表題番号:2020C-371 日付:2026/03/16
研究課題企業における社会貢献活動の現状と課題
研究者所属(当時) 資格 氏名
(代表者) 人間科学学術院 人間科学部 教授 岩崎 香
研究成果概要

2019年、東京都は、日本で初めてソーシャルファームを制度化した。ソーシャルファームは、日本でも清掃やリサイクルといった伝統的な分野に加え、最近ではITサービス、事務代行、観光関連サービスなど、多様な業種に拡大している。

 ソーシャルファームの歴史は、1970年代のヨーロッパにおける「精神医療の改革」と「社会的排除への抵抗」から始まり、2007年には韓国で「社会的企業育成法」が施行されるなど、欧州のモデルがアジアにも導入され始めた。
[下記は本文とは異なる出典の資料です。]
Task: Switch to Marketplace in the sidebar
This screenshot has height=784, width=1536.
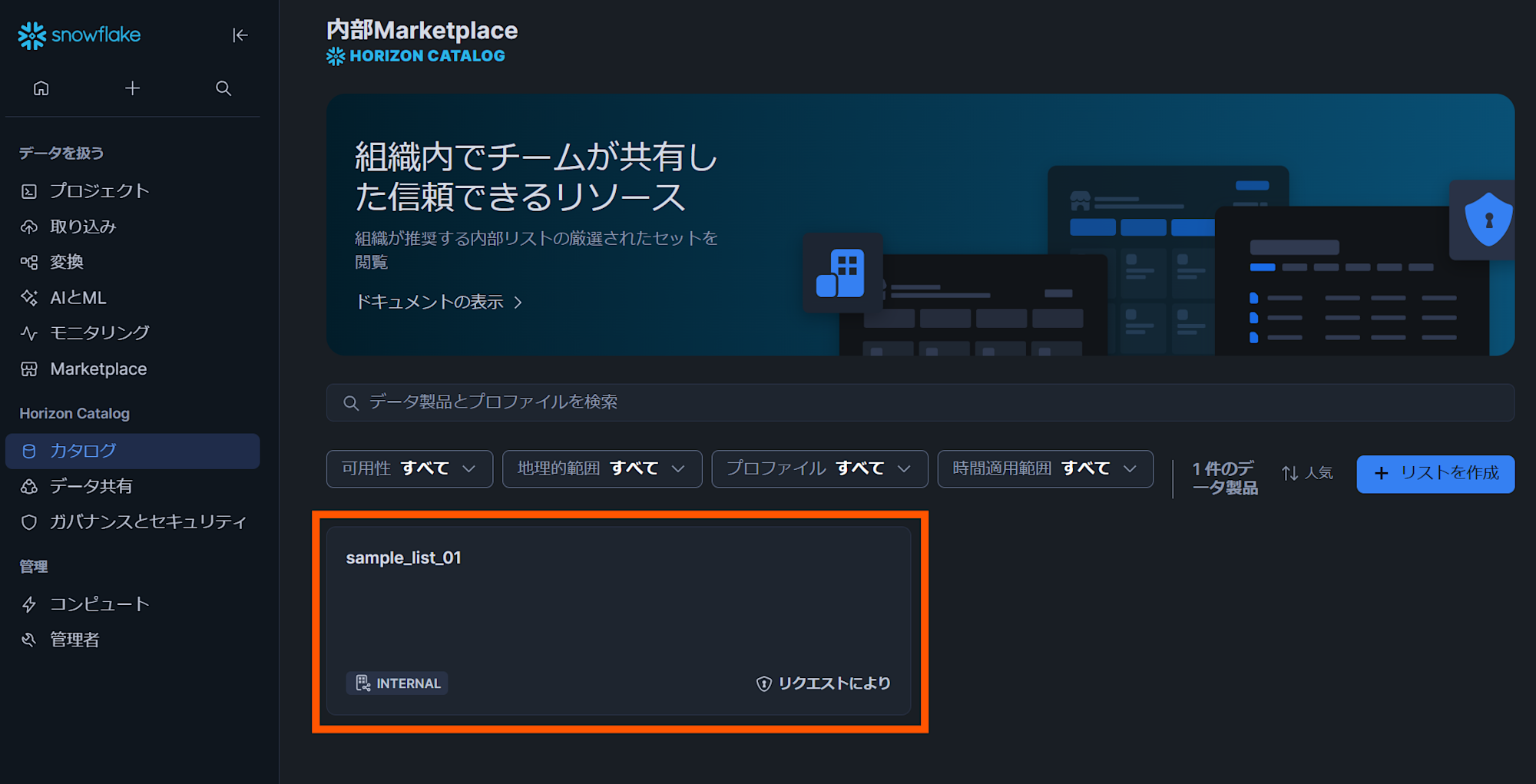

障害者や刑務所出所者などの就労困難な人々を雇用し、保護の対象とされてきた人たちが「価値を生み出す労働者」として立ち上がるためのビジネスモデルが構築されつつある。

 コロナ禍の中でがあるが、その中でもソーシャルファームとしての活動を継続している団体に聞き取り調査を行った。北海道の「共働学舎」の実践は、ソーシャルファームの本質である「経済的自立」と「個人の尊厳」を、土に根ざした生活の中で見事に融合させた先駆的なモデルである。根幹にあるのは、管理ではなく「自分で決める」というプロセスであり、 「自分の人生を自分のものにする」ためには、不自由さがあっても自分の意志で動く手応えが必要である、という確信に基づいた実践が展開されていた。

 株式会社ストロークは、ビル清掃、マンション共用部の清掃、ダイレクトメールの発送代行などのサービスを提供し、ソーシャルファームとして精神障害のある方が短時間から仕事を始め、少しずつ環境に慣れながらフルタイムを目指せる「場」を提供した。「福祉サービスの利用者」としてだけでなく「労働者」としての自立を促す実践を展開していた。

 ソーシャルファームに対する期待は東京都の制度化に象徴されるように年々高まっており、「福祉的就労」と「一般就労」の間に位置するサードセクター(中間組織)としての役割をになっていると言える。